Two dozen organizations — including the World Heart Federation and Cancer Research U.K. — released a statement over the appointment, saying health officials were "shocked and deeply concerned" and citing Mugabe's "long track record of human rights violations."
The United States called the appointment of Mugabe "disappointing."
"This appointment clearly contradicts the United Nations ideals of respect for human rights and human dignity," the State Department said.
Health and human rights leaders chimed in. "The decision to appoint Robert Mugabe as a WHO goodwill ambassador is deeply disappointing and wrong," said Dr. Jeremy Farrar, director of the Wellcome Trust, a major British charitable foundation. "Robert Mugabe fails in every way to represent the values WHO should stand for."
Ireland's health minister, Simon Harris, called the appointment "offensive, bizarre."
"Mugabe corruption decimates Zimbabwe health care," tweeted the head of Human Rights Watch, Kenneth Roth.
With Mugabe on hand, WHO director-general Ghebreyesus announced the appointment at a conference on non-communicable disease in Uruguay this week. Dozens of health groups have reacted with shock.
Tedros, an Ethiopian who took up the post at WHO earlier this year, said Mugabe could use the role "to influence his peers in his region" on the issue. A WHO spokeswoman confirmed the comments to the Associated Press on Friday.
In his speech, Tedros described Zimbabwe as "a country that places universal health coverage and health promotion at the centre of its policies to provide health care to all."
Two dozen organizations — including the World Heart Federation, Action Against Smoking and Cancer Research U.K. — released a statement slamming the appointment, saying health officials were "shocked and deeply concerned" and citing his "long track record of human rights violations."
The groups said they had raised their concerns with Tedros on the sidelines of the conference, to no avail. Zimbabwe's government has not commented.

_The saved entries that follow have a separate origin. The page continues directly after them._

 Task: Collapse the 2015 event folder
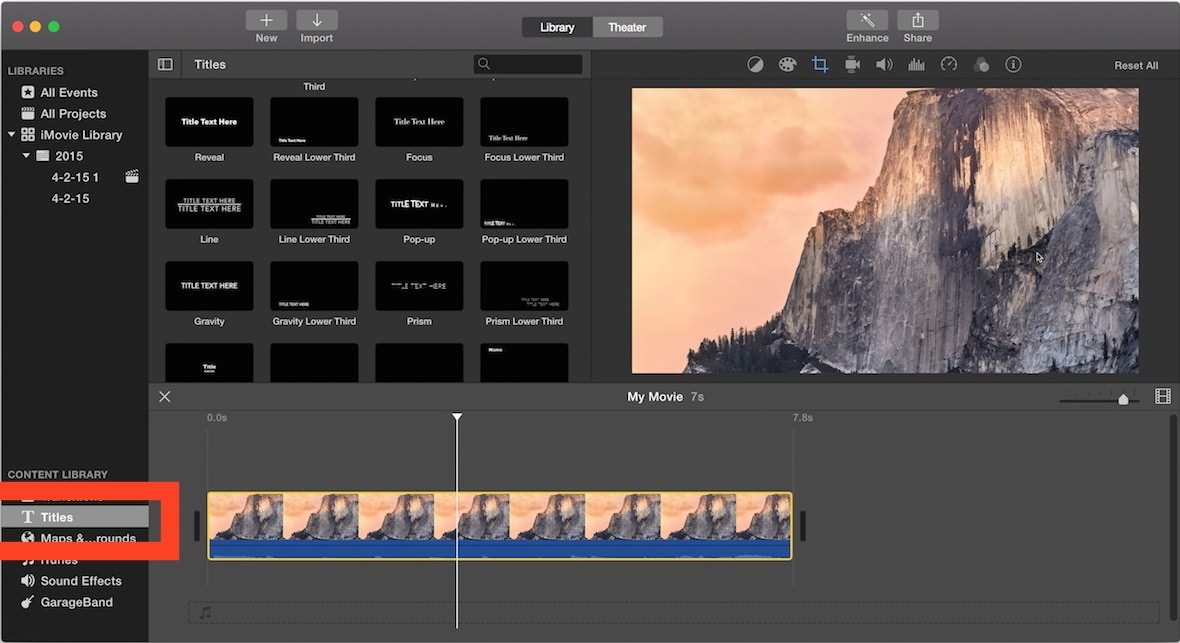point(27,156)
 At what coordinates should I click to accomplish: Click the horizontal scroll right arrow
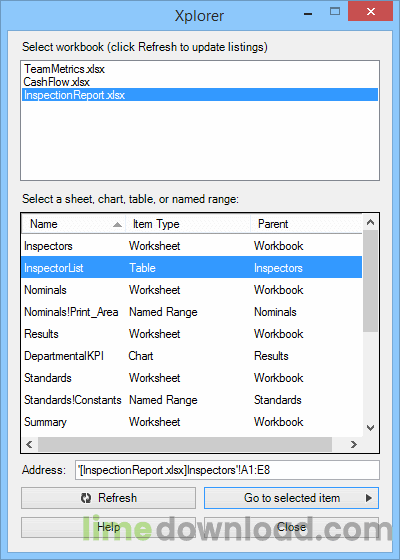click(354, 444)
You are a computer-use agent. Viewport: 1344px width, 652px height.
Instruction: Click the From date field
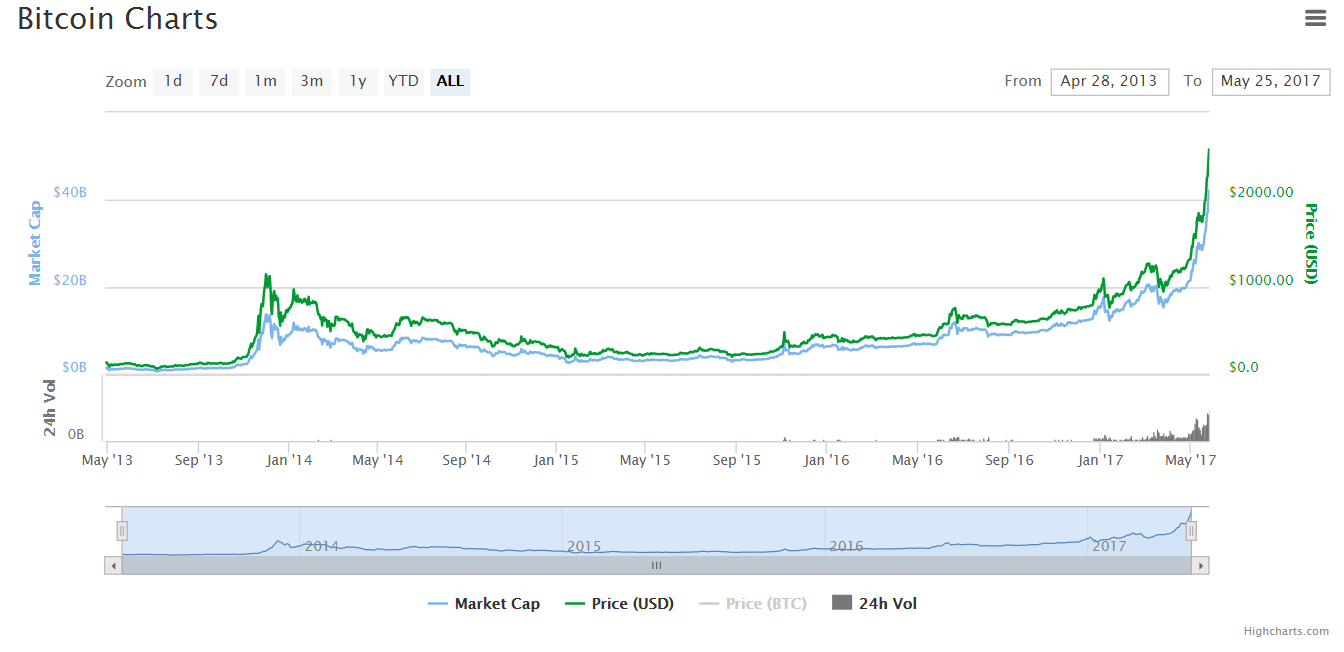[x=1109, y=81]
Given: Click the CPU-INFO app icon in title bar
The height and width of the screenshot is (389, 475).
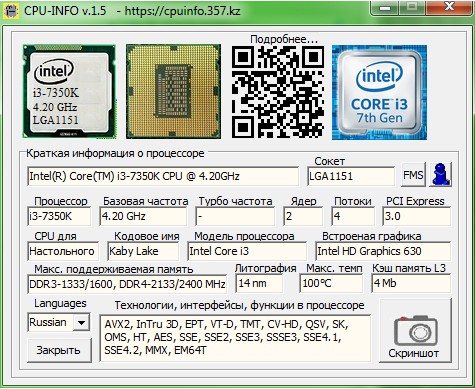Looking at the screenshot, I should 10,10.
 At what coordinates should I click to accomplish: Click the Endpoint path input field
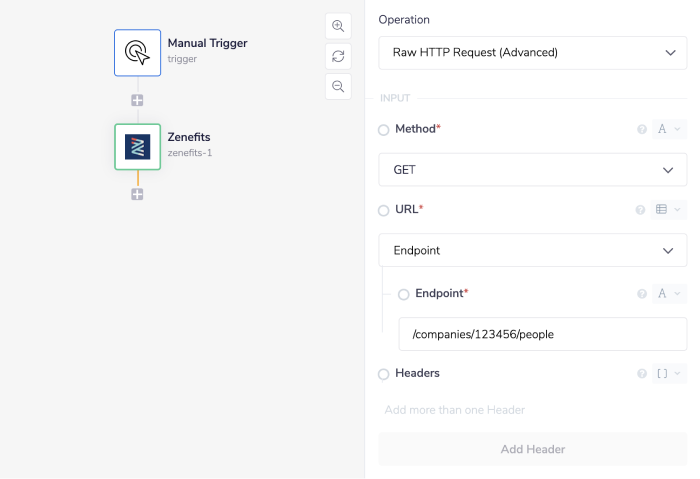[x=542, y=334]
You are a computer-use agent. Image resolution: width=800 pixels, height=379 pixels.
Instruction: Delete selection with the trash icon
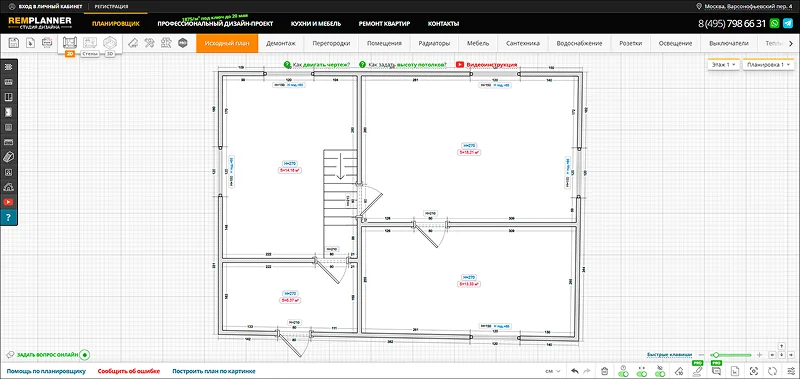(604, 371)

The British government said Mugabe's appointment was "surprising and disappointing" and added that it risked overshadowing the WHO's global work.
Shuttering of hospitals, medical school
The southern African nation once was known as the region's prosperous breadbasket. But in 2008, the charity Physicians for Human Rights released a report documenting failures in Zimbabwe's health system, saying that Mugabe's policies had led to a man-made crisis.
"The government of Robert Mugabe presided over the dramatic reversal of its population's access to food, clean water, basic sanitation and health care," the group concluded. Mugabe's policies led directly to "the shuttering of hospitals and clinics, the closing of its medical school and the beatings of health workers."
Mugabe's frequent overseas travels have cost impoverished Zimbabwe millions of dollars.
The U.S. in 2003 imposed targeted sanctions, a travel ban and an asset freeze against Mugabe and close associates, citing his government's rights abuses and evidence of electoral fraud.
Canada announced sanctions after Zimbabwe's discredited one-candidate presidential runoff election in 2008, including restricting travel, work and study of senior members of Zimbabwe's government within Canada.
UN agencies typically choose celebrities as ambassadors to draw attention to issues of concern, but they hold little actual power.